*** Opening of Records for this exercise ***

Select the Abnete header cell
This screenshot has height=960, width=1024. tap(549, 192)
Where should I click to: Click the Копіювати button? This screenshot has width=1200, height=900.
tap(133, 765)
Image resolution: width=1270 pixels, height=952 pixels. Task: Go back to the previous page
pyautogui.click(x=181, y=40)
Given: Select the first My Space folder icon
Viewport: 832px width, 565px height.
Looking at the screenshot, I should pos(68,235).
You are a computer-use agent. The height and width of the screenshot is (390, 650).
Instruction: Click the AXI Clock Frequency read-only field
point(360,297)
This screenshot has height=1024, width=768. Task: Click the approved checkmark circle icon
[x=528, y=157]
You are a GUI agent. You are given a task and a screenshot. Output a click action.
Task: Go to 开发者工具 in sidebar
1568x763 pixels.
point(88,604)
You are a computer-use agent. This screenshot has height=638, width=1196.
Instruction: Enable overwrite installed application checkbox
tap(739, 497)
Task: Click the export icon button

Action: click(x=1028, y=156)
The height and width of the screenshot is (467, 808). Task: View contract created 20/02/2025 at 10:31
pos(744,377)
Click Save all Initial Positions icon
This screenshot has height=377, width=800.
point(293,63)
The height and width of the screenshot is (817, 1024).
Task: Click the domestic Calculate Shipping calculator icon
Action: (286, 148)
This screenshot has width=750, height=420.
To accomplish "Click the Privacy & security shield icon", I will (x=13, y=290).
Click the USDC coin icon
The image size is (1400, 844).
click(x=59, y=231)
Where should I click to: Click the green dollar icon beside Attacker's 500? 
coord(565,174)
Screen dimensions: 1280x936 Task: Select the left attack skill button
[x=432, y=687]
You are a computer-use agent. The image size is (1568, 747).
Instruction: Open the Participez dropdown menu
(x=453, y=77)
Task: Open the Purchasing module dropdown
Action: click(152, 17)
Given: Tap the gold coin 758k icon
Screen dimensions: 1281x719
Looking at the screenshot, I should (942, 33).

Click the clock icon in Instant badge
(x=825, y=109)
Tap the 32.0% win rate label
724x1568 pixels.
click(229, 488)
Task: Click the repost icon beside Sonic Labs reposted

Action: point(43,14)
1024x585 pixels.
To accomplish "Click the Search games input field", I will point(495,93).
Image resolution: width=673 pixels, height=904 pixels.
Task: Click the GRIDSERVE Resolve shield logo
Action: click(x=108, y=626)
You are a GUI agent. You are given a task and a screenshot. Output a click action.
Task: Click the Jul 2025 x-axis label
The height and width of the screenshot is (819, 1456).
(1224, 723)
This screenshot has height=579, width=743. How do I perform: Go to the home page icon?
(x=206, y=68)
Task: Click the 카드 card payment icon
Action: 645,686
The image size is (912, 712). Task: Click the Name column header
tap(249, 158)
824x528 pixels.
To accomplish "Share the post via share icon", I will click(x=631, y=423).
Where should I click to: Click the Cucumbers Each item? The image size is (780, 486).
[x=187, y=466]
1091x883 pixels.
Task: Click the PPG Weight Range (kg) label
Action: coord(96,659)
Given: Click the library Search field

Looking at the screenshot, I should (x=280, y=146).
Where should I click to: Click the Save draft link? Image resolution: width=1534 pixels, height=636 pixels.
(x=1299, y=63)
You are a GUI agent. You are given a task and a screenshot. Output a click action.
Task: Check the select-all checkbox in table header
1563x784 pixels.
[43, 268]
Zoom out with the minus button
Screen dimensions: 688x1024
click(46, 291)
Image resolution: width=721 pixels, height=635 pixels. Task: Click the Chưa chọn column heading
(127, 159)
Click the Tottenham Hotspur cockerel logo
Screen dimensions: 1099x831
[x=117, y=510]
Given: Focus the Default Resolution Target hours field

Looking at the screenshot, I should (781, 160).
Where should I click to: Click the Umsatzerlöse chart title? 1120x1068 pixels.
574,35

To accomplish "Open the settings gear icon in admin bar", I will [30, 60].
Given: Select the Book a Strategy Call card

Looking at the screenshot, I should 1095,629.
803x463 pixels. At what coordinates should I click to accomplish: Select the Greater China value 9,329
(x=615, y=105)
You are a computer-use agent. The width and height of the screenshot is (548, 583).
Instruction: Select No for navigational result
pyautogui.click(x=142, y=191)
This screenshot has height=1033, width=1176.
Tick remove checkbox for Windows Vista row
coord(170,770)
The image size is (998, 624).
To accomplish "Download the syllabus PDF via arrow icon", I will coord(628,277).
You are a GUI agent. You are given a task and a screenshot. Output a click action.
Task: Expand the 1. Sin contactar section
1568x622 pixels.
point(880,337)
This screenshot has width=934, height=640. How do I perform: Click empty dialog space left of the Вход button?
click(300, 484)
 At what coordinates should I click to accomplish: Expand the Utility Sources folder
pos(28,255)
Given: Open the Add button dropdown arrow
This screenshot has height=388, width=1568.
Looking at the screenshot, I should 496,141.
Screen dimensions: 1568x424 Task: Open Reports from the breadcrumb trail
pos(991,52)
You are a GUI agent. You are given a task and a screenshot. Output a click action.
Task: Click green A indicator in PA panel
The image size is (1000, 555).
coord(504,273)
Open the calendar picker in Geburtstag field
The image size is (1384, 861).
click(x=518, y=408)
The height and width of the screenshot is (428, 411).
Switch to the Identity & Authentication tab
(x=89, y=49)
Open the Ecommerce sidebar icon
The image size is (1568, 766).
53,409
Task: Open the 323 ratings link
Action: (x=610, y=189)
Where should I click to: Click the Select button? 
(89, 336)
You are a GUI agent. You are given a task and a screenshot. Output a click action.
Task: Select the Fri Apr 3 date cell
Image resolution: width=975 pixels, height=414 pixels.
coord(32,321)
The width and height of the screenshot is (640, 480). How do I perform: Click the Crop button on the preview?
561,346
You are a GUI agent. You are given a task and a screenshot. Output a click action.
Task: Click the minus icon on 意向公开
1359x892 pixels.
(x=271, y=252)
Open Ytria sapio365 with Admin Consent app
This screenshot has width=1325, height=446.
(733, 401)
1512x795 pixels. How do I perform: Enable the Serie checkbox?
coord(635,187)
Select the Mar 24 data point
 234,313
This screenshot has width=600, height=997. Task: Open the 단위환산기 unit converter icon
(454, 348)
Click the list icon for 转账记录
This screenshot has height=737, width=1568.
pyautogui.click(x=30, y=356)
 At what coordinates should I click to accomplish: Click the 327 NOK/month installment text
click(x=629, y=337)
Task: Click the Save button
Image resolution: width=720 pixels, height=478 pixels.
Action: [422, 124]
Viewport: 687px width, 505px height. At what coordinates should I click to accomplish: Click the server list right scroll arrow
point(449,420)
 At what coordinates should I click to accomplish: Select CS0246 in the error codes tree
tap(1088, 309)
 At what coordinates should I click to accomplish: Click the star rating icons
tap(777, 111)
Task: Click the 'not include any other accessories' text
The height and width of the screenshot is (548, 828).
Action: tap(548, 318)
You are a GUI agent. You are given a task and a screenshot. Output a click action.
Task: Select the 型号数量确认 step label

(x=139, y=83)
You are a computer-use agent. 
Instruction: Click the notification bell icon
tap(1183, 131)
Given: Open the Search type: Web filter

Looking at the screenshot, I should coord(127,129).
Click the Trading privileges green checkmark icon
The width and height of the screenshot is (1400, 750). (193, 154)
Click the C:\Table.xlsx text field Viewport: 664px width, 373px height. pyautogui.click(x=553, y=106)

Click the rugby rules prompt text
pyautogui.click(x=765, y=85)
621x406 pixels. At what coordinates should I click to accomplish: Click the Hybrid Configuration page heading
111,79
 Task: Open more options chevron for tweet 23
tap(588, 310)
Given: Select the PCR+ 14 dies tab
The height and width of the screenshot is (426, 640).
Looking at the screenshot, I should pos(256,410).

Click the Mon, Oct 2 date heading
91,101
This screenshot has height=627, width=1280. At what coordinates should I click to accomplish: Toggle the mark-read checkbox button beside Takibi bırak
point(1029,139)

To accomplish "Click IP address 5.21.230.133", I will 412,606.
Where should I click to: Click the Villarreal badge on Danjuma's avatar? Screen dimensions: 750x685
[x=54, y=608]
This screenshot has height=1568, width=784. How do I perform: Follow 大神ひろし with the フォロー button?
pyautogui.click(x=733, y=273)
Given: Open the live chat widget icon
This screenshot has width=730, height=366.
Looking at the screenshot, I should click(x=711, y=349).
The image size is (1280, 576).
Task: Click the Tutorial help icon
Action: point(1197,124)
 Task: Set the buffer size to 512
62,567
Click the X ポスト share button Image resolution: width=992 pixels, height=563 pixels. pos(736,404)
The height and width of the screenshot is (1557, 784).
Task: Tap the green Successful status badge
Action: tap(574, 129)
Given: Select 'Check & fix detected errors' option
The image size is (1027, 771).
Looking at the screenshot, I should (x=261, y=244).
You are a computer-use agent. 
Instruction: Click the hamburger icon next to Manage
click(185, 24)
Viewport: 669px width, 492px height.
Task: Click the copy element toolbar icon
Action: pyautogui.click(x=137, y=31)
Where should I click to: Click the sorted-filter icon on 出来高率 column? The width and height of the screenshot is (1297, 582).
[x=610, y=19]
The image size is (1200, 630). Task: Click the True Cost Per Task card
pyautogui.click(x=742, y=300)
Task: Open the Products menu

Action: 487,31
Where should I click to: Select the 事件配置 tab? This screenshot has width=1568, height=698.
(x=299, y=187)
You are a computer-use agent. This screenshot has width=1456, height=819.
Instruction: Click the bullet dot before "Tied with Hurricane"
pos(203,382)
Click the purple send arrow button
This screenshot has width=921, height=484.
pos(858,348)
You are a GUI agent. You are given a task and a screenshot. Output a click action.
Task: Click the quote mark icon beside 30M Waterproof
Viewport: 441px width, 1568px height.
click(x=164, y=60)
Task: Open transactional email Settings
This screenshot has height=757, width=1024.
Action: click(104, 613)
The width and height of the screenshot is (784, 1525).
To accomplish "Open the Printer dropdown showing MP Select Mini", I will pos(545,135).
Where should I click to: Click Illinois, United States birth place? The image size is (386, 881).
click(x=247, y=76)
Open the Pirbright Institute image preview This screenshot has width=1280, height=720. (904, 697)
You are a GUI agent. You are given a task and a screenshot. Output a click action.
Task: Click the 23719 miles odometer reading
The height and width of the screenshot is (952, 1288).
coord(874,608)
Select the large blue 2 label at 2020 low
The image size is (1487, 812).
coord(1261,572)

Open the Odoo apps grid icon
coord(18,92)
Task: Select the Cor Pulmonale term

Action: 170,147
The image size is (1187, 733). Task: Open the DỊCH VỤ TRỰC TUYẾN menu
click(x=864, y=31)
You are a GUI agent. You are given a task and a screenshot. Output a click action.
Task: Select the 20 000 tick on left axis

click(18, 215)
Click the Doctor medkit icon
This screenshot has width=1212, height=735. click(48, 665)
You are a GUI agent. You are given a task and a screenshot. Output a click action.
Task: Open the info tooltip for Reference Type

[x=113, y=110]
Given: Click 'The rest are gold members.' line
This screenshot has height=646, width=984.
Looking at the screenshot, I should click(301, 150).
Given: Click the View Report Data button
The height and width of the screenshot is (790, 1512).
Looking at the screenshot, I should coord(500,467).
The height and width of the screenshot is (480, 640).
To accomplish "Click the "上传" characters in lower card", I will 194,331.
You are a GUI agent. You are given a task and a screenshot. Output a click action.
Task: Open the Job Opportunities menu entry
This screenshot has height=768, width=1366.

*** Close of Records for this exercise ***

▶ The problem
Show all lines above containing "minus".

▶ Solution to the problem
Zoom out with the minus button
Task: Click the minus icon on 意向公开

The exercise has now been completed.